Transforming searches that meet the following conditions can run in batch mode.

• The searches need to use generating commands like search, loadjob, datamodel, pivot, or dbinspect.
• The search can include transforming commands, like stats, chart, and so on. However the search cannot include commands like localize and transaction.
• If the search is not distributed, it cannot use commands that require time-ordered events, like streamstats, head, and tail.

Confirm whether or not a search is running in batch mode by using the Search Job Inspector. Batch mode search is indicated by the boolean parameter isBatchModeSearch. See View search job properties in the Search Manual.

If you have a Splunk Enterprise deployment (as opposed to Splunk Cloud Platform), you can configure batch mode search throughout the implementation by changing settings in the limits.conf configuration file, under the [search] stanza.

When you have several batch mode search threads running concurrently, they can become a memory usage burden. You can deal with this by disabling batch mode search for your entire implementation, or by limiting the number of events that a batch mode search thread can read at once from an index bucket.

[search]
allow_batch_mode = <bool>
batch_search_max_index_values = <int>

• allow_batch_mode defaults to true, meaning that batch mode search is enabled for qualifying transforming searches. Disable batch mode search by setting allow_batch_mode = false.
• When allow_batch_mode = true, use the batch_search_max_index_values to limit the number of events read from the index file (bucket). These entries are small, approximately 72 bytes; however, batch mode is more efficient when it can read more entries at once. Defaults to 10000000 (or 10M).

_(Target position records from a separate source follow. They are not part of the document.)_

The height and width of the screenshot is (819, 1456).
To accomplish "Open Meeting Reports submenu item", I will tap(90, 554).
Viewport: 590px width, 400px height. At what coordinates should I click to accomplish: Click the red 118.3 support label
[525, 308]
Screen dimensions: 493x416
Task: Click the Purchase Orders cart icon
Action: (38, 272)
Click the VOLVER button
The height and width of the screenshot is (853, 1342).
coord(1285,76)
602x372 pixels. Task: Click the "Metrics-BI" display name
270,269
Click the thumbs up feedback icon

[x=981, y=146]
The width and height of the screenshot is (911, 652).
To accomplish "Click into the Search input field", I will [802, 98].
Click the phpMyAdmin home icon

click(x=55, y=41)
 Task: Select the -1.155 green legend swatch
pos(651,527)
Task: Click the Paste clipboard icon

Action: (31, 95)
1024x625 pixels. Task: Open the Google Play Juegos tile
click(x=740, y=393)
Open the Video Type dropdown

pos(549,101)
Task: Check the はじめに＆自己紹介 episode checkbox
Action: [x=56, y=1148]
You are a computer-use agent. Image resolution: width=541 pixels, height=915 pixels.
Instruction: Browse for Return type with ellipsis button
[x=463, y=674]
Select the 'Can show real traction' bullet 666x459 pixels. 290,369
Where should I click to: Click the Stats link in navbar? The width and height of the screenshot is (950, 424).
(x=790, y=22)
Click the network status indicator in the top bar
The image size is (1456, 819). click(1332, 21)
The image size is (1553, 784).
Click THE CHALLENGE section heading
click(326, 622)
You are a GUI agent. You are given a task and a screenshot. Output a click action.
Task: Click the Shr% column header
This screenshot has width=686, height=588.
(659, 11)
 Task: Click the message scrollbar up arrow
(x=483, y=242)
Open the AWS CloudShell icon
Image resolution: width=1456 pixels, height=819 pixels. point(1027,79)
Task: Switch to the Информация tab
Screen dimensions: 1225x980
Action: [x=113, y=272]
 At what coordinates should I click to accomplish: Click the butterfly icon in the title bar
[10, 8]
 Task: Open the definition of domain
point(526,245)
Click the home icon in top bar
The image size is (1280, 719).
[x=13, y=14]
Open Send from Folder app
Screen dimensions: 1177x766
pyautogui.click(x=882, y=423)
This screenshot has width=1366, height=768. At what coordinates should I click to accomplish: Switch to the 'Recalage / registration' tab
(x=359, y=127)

For example, if your batch mode searches are causing you to run low in system memory, you can lower batch_search_max_index_values to 1000000 (1M) to decrease their memory usage. Setting this parameter to a smaller number can lead to slower search performance. You want to find a balance between efficient batch mode searching and system memory conservation.

Other limits.conf settings control the periodicity of retries to search peers in the event of failures, such as connection errors. The interval exists between failure and first retry, as well as successive retries in the event of further failures.

[search]
batch_retry_min_interval = <int>
batch_retry_max_interval = <int>
batch_retry_scaling = <double>
batch_wait_after_end = <int>

• Use the batch_retry_min_interval and batch_retry_max_interval parameters to specify the minimum or maximum interval (in seconds) to wait before batch mode attempts to retry the search on a failed peer. The minimum interval defaults to 5 seconds. The maximum interval defaults to 300 seconds.
• After a retry attempt fails increase the time to wait before another retry by a scaling factor, batch_retry_scaling, which takes a value greater than 1.0. Defaults to 1.5.
• Batch mode considers the search complete when all peers have indicated without failure that they have delivered the full answer. If the search finishes, but one or more of the peers has failed, batch mode retries connection with the failed peer(s) for the number of seconds specified by batch_wait_after_end. If batch mode cannot reconnect within this period of time, it declares the search results to be incomplete. Defaults to 900 seconds.

You can optionally take advantage of batch mode search parallelization to make your batch mode searches even more efficient. When you enable batch mode search parallelization, two or more search pipelines for batch search run concurrently to read from index buckets and process events. This approach improves the speed and efficiency of your batch mode searches, but at the expense of increased system memory consumption.

You can enable and configure batch mode search parallelization with an additional set of limits.conf parameters. This is an indexer-side setting. It needs to be configured on all of your indexers, not your search head(s).

[search]
batch_search_max_pipeline = <int>
batch_search_max_results_aggregator_queue_size = <int>
batch_search_max_serialized_results_queue_size = <int>

• Use batch_search_max_pipeline to set the number of batch mode search pipelines launched when you run a search that qualifies for batch mode. This parameter has a default value of 1. Set it to 2 or higher to parallelize batch mode searches throughout your Splunk deployment. A higher setting improves search performance at the cost of increasing thread usage and memory consumption.
• The batch_search_max_results_aggregator_queue_size parameter controls the size of the results queue. The results queue is where the search pipelines leave processed search results. Its default size is 100MB. Never set it to zero.
• The batch_search_max_serialized_results_queue_size parameter controls the size of the serialized results queue, from which the batch search process transmits serialized search results. Its default size is 100MB. Never set it to zero.